Саша Глезер на Западе все время писал, повторяясь и захлебываясь: “Вернуться в Россию, вернуться…” (ну, то есть, не стремился остаться в буржуазном раю). Даже свой московский сборник спустя двадцать лет назвал по этому стиху. А в 70-е слово “Россия” из русских чаще всего произносили “отщепенцы”, те, кто видел своим лидером изгнанного Солженицына. Романтик Глезер пошел за ним, русским имперцем. И спорил с теми, кто разделял сторону западника Андрея Синявского. Которого он, впрочем, тоже печатал в своем журнале.
Глезер основал журнал “Третья волна” (журнальчик не толще “Посева” – главного жупела советской пропаганды), а потом и одноименное издательство. Печатал эмигрантов семидесятых. Первая волна – это были уехавшие после гражданской войны, уцелевшие в ее силосной траншее, вторая – оказавшиеся на Западе после Второй мировой, не всегда власовцы или красновцы, чаще всего — угнанные немцами по “оргнабору” молодые батраки. А третья волна – это и были шестидесятники, выдавленные властями за границу или сами ухитрившиеся уехать, устав доказывать свою правоту.

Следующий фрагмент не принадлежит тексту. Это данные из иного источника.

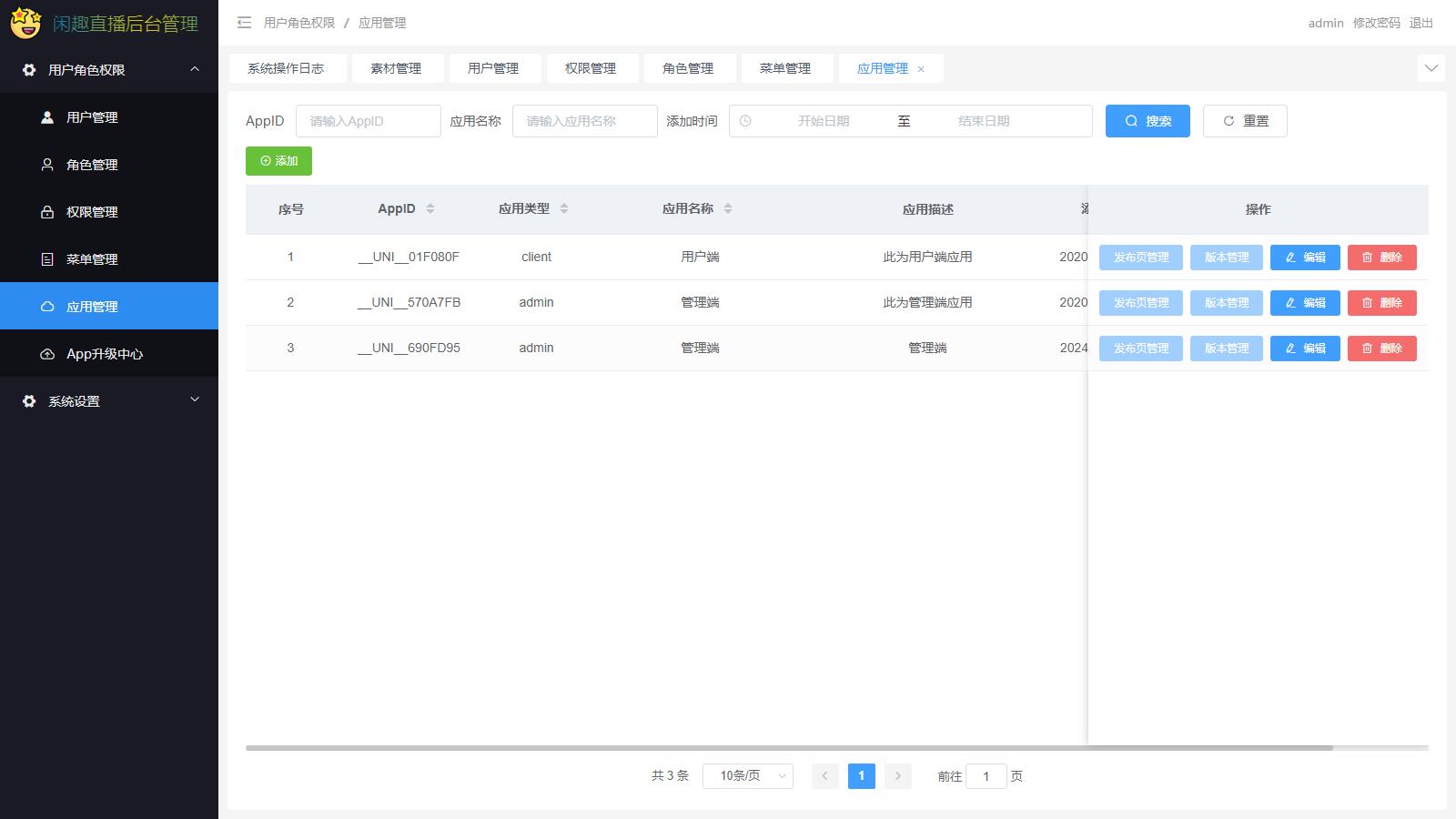Open 用户管理 in the sidebar
This screenshot has height=819, width=1456.
pos(92,117)
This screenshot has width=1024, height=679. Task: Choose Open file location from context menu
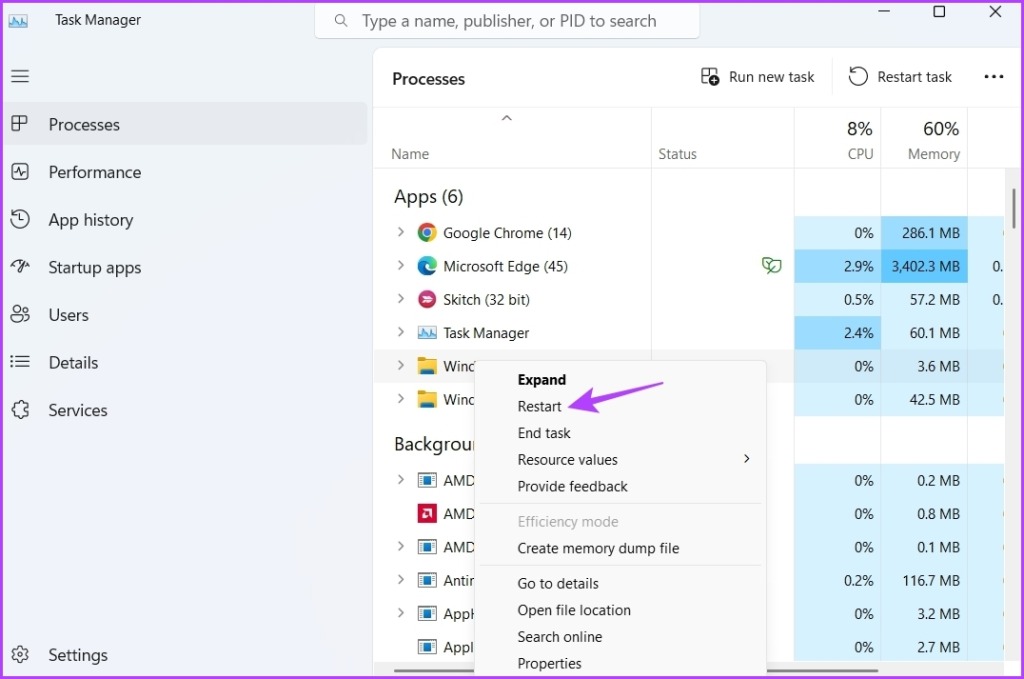[x=574, y=610]
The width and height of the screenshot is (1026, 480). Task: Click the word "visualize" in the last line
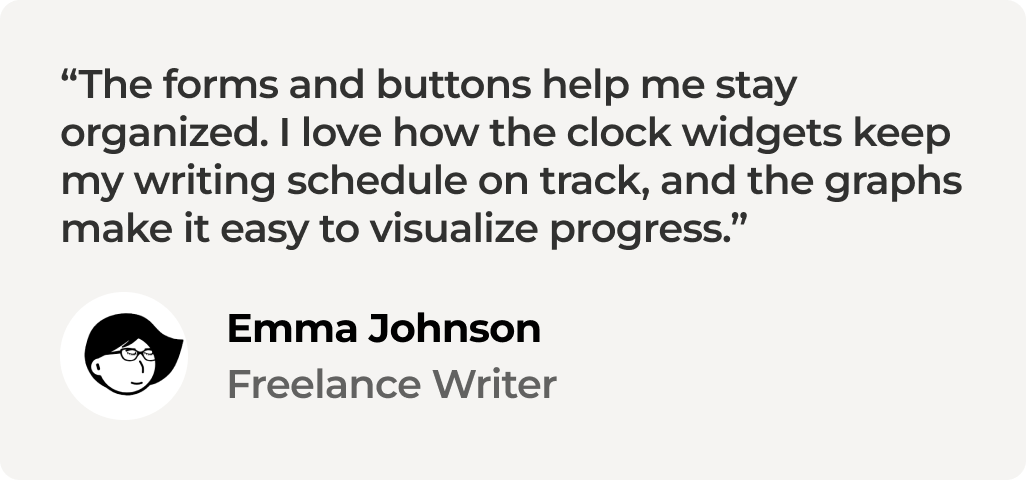coord(454,230)
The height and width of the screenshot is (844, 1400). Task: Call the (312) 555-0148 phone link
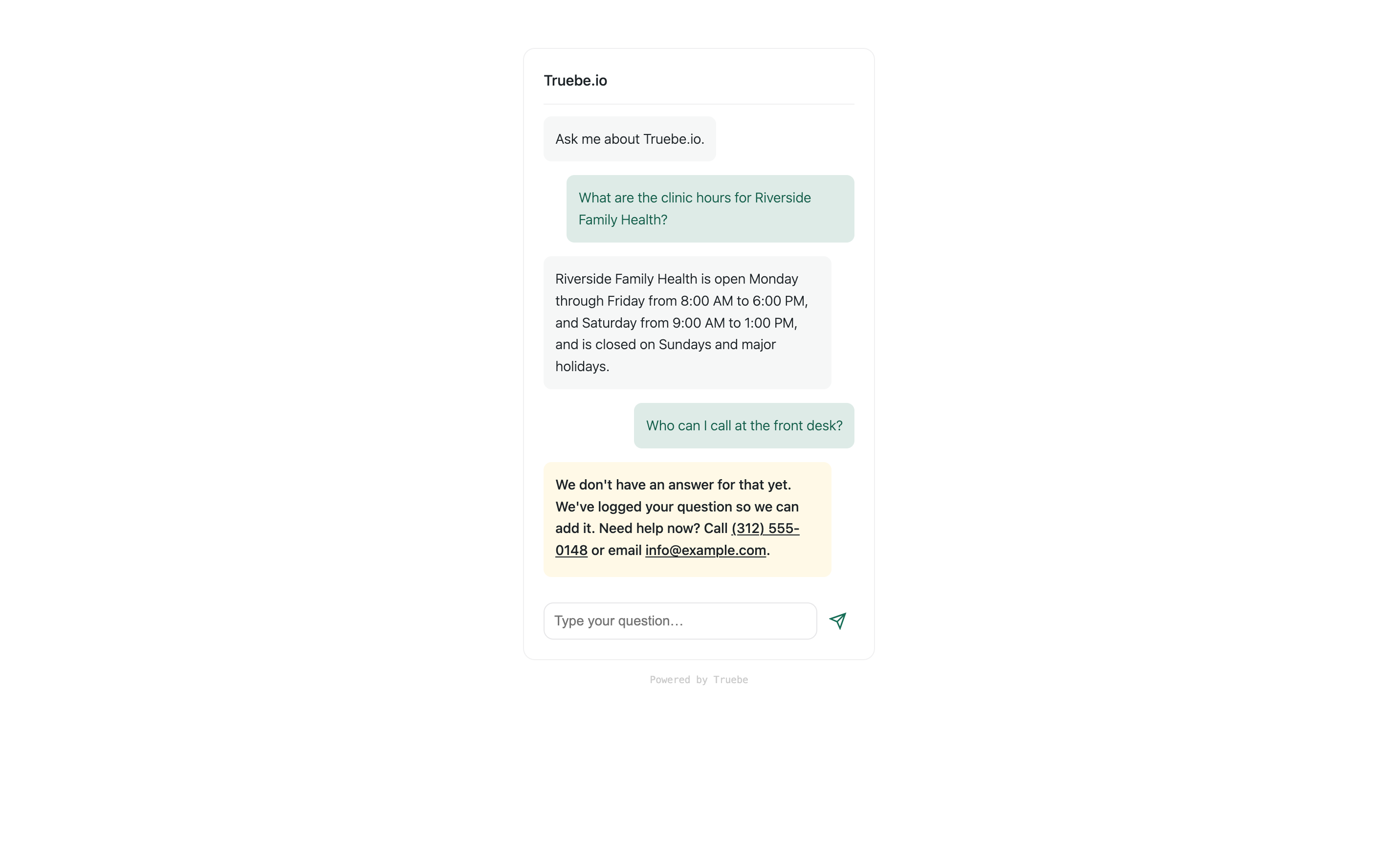[765, 529]
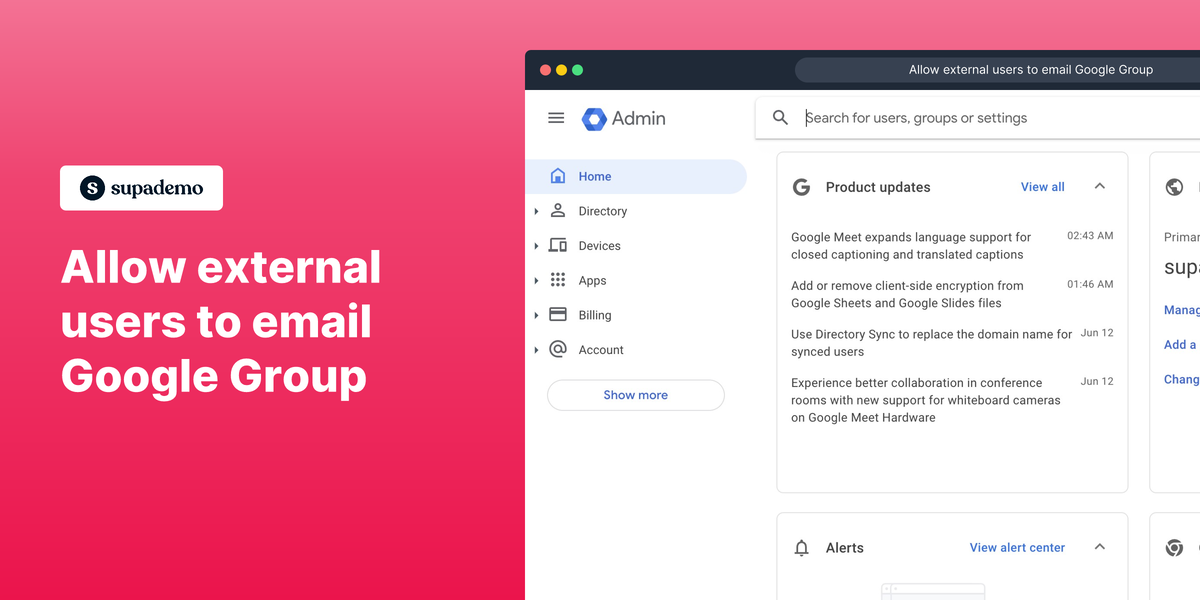The height and width of the screenshot is (600, 1200).
Task: Click the Show more button
Action: 635,395
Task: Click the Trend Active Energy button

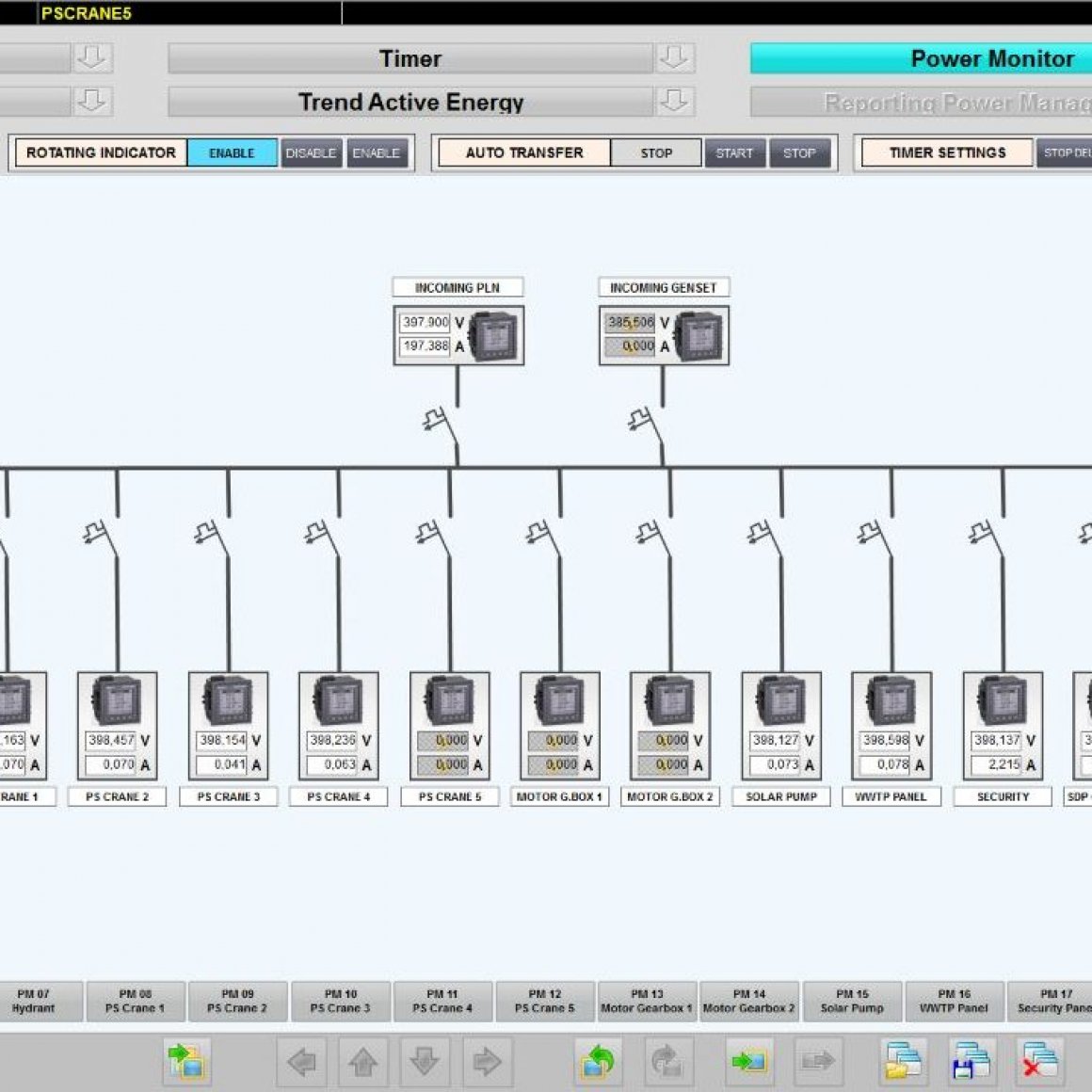Action: (x=410, y=102)
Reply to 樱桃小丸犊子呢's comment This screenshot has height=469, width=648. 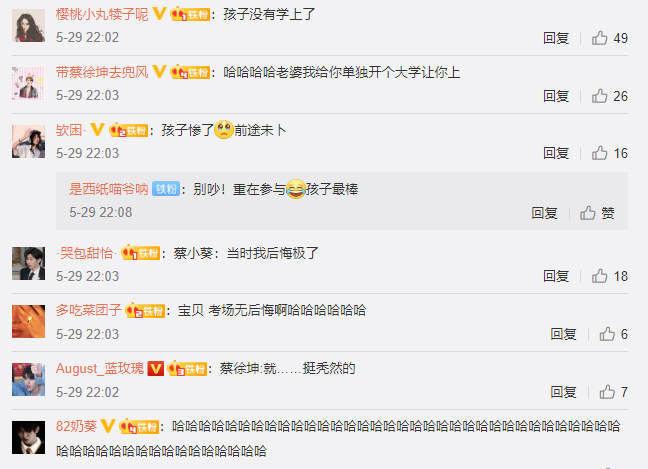(x=556, y=38)
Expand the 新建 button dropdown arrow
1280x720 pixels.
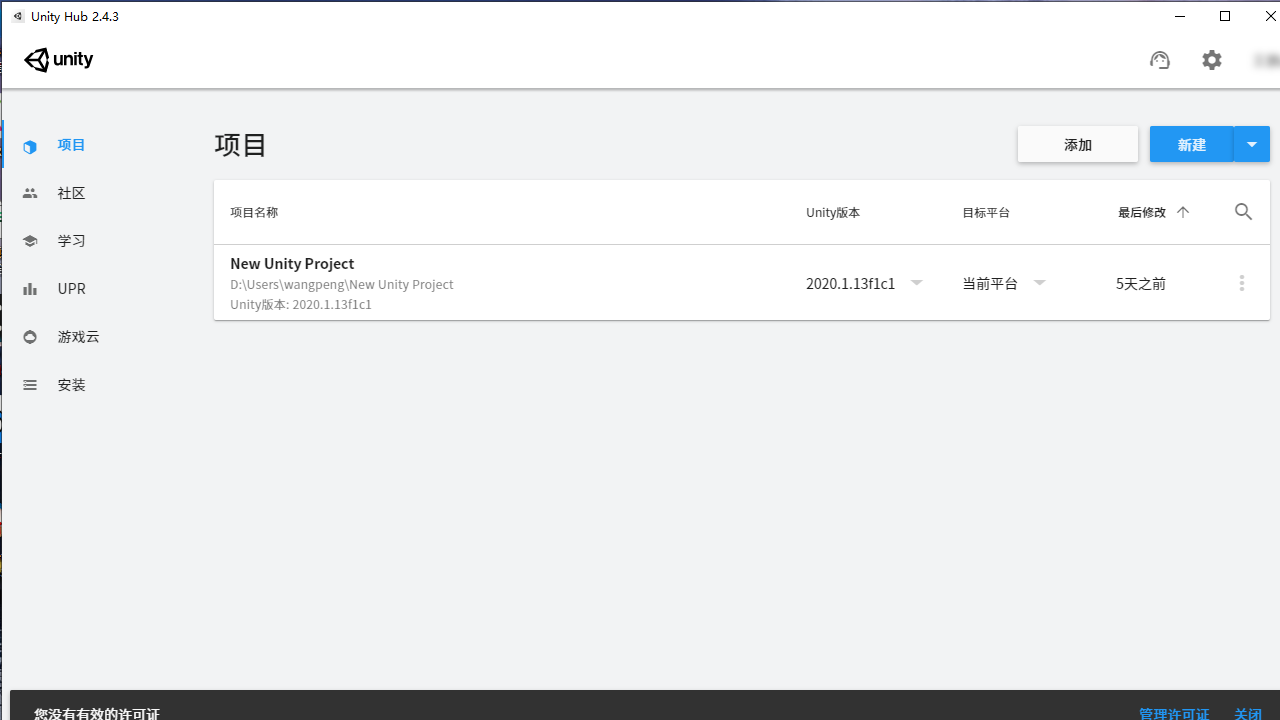tap(1252, 144)
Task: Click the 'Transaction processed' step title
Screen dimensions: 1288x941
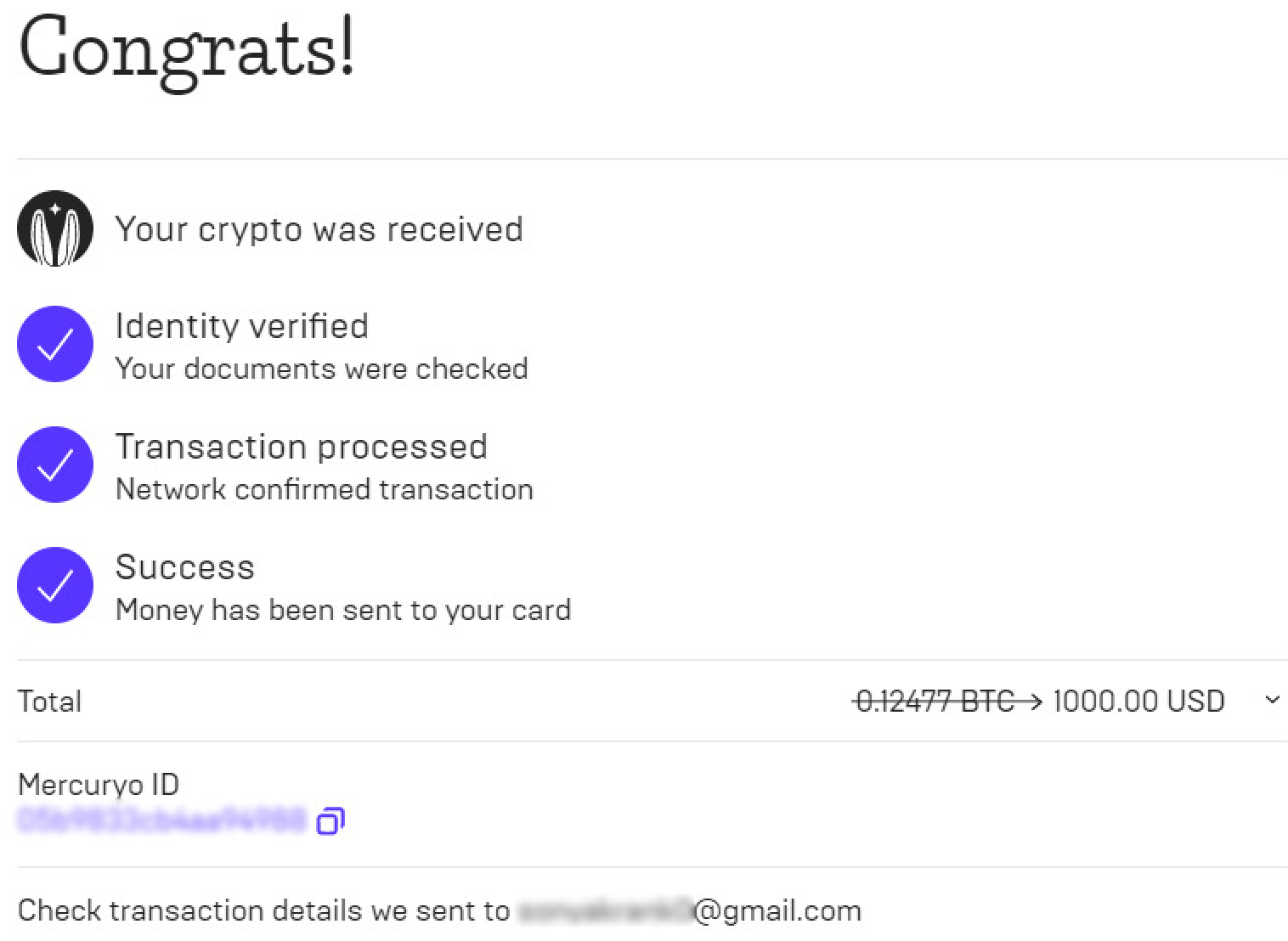Action: point(301,447)
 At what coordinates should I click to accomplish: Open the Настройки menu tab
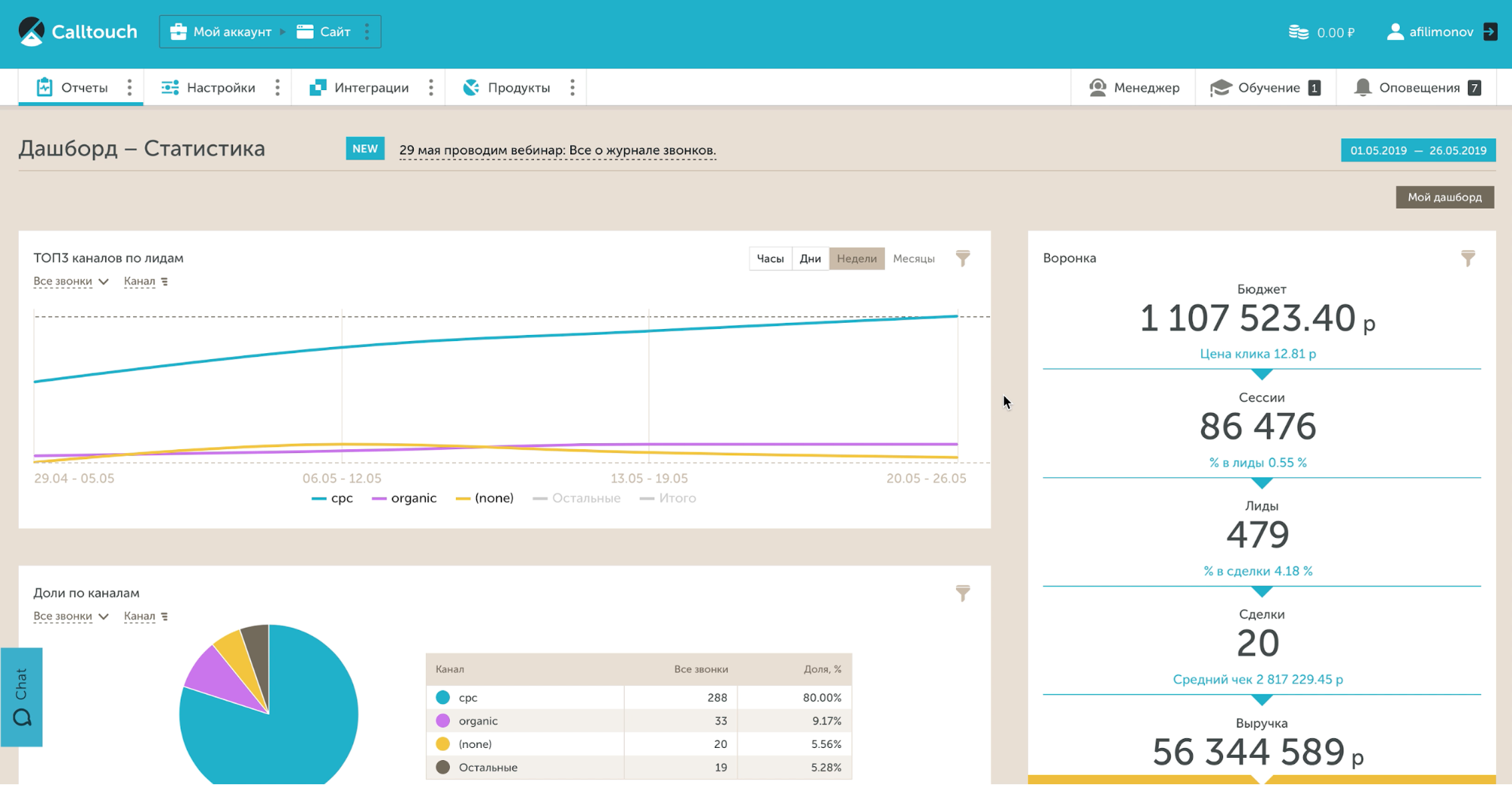point(209,88)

А на какие деньги? – опять ухмыльнутся наследники конформистов. – У ЦРУ брал на журнальчик? У Госдепа? Да хоть у черта лысого, ведь не с Россией Саша воевал, а с коммунизмом. Свободы хотел не одному себе, а всем нам. Впрочем, на стихи и картинки ЦРУ денег не давал. Может, давал КГБ? – отзовутся стратеги с другого края дивана. – И вся цепочка с выставкой, задержанием и отъездом была операцией прикрытия? Андроповской заботой о будущем? Если бы это было и так, то кто выиграл, кто кого перехитрил?
Ну да, очень нужен был очередной мировой скандал: Советы преследуют художественную интеллигенцию. Как раз тогда, когда слова “разрядка международной напряженности” стали обретать какой-то смысл, когда началось обсуждение “корзин” (в том числе, гуманитарной) будущего Хельсинского соглашения?.. Андропов, значит, заказал Глезеру: езжай, там напиши книжку, как мы вас преследовали, название предлагаю хорошее: “Человек с двойным дном”, по заголовку фельетона в “Мосправде”. А позже: сожги-ка, брат, чучело Брежнева у ворот советского посольства в Париже по случае ввода войск в Афганистан. И заодно напиши, пожалуйста: “На белых танках мы войдем в Москву…”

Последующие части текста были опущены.